The following is the Examiner.com review of the POISON concert at the Ashley HomeStore Pavilion by Ted Hansen
It was fitting that Poison closed their set on Friday night, June 17, 2011 at the Ashley HomeStore Pavilion in Phoenix with "Nothin But A Good Time," for thats what the band, along with their fans, had just experienced. For almost sixty minutes, lead singer Bret Michaels, guitarist C.C. DeVille, bassist Bobby Dall and drummer Rikki Rocket reminded the audience of who Poison can be. A good time, party down, crank it loud, unskinny bopping quartet that has morphed from a 1980s glam/hair band to a solid group of rock and rollers. Touring in honor of the twenty-fifth anniversary of the release of their initial album Look What the Cat Dragged In, the audience was treated to a night of Poisons greatest hits.

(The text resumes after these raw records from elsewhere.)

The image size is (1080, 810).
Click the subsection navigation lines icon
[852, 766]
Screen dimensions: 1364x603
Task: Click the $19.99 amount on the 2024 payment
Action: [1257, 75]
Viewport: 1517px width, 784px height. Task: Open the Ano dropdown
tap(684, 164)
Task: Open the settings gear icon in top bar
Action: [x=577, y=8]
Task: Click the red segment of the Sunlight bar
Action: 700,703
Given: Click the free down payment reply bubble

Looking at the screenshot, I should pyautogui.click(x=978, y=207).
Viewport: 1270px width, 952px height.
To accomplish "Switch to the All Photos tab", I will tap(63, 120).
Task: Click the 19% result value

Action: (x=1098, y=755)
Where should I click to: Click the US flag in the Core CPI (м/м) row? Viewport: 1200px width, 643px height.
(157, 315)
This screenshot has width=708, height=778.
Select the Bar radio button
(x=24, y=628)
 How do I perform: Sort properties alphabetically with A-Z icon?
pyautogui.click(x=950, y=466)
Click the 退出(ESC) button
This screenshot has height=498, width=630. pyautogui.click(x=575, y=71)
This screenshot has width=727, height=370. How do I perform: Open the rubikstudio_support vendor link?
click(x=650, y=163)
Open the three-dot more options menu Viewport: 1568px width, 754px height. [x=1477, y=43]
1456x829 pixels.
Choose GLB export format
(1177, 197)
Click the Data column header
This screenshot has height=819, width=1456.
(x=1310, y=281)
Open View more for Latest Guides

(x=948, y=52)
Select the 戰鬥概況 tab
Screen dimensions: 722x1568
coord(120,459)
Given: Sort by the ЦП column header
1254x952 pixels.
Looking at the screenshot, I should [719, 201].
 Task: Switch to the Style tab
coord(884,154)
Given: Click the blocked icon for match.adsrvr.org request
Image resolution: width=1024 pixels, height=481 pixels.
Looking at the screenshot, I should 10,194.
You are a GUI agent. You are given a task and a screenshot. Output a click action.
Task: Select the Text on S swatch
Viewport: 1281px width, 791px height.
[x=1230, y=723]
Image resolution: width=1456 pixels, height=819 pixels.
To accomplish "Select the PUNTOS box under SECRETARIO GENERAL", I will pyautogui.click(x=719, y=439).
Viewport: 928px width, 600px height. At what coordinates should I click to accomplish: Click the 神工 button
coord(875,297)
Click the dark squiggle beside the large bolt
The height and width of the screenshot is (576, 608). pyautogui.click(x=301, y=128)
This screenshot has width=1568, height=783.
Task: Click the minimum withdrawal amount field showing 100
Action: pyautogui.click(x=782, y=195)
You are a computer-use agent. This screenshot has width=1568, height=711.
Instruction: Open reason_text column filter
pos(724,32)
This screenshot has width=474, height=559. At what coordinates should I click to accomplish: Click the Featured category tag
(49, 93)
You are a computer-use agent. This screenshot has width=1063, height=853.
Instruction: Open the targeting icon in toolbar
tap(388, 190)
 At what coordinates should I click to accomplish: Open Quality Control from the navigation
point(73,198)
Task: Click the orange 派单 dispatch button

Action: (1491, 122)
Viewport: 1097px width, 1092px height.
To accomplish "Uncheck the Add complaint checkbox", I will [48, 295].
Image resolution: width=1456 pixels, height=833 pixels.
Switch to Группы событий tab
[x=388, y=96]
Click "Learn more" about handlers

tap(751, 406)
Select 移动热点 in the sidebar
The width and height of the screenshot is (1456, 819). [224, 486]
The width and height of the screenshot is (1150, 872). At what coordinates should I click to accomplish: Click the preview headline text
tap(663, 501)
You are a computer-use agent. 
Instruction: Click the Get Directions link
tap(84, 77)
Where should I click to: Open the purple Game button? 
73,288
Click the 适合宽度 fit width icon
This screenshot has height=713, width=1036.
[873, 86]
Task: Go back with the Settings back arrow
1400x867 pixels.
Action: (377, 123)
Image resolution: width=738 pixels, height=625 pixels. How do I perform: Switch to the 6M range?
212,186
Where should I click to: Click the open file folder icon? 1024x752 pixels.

As the second act in the popular Mötley Crüe/Poison/New York Dolls tour, Poison was limited in what they could do. The song list was shorter than normal and the stage production perhaps a few pyrotechnics shy of what Poison and their fans may have wanted (although flames a plenty still came with the package). With a profile of a skull head surrounded by roses and wearing a flamed top-hat with a cigarette-holder in its teeth as the backdrop, the crowd came to its feet when Bret Michaels first appeared high above the band as they kicked into "Look What the Cat Dragged In."
It was a thank you to the fans night, as new home town celebrity Michaels repeatedly thanked the faithful for their twenty five years of support and on a more personal note, thanked those life-saving medical teams in attendance that had worked on him. But words without action are hollow and this thank you was punctuated by playing what the fans wanted to hear. If the 1980s backdrop didnt take you back at least twenty years then C.C. DeVilles Flying V guitars certainly did. But one is jolted out of nostalgia when ballads such as "Every Rose Has Its Thorn," now brings out swaying cell phones instead of lighters.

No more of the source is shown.